**Requirement**
Reproduce this listing in full.

↓

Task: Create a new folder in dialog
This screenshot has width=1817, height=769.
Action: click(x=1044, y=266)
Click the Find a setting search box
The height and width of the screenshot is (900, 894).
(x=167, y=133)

↑

**Response below**
Task: Create a new folder in dialog
This screenshot has width=1817, height=769.
Action: click(x=1044, y=266)
Click the Find a setting search box
The height and width of the screenshot is (900, 894).
(x=167, y=133)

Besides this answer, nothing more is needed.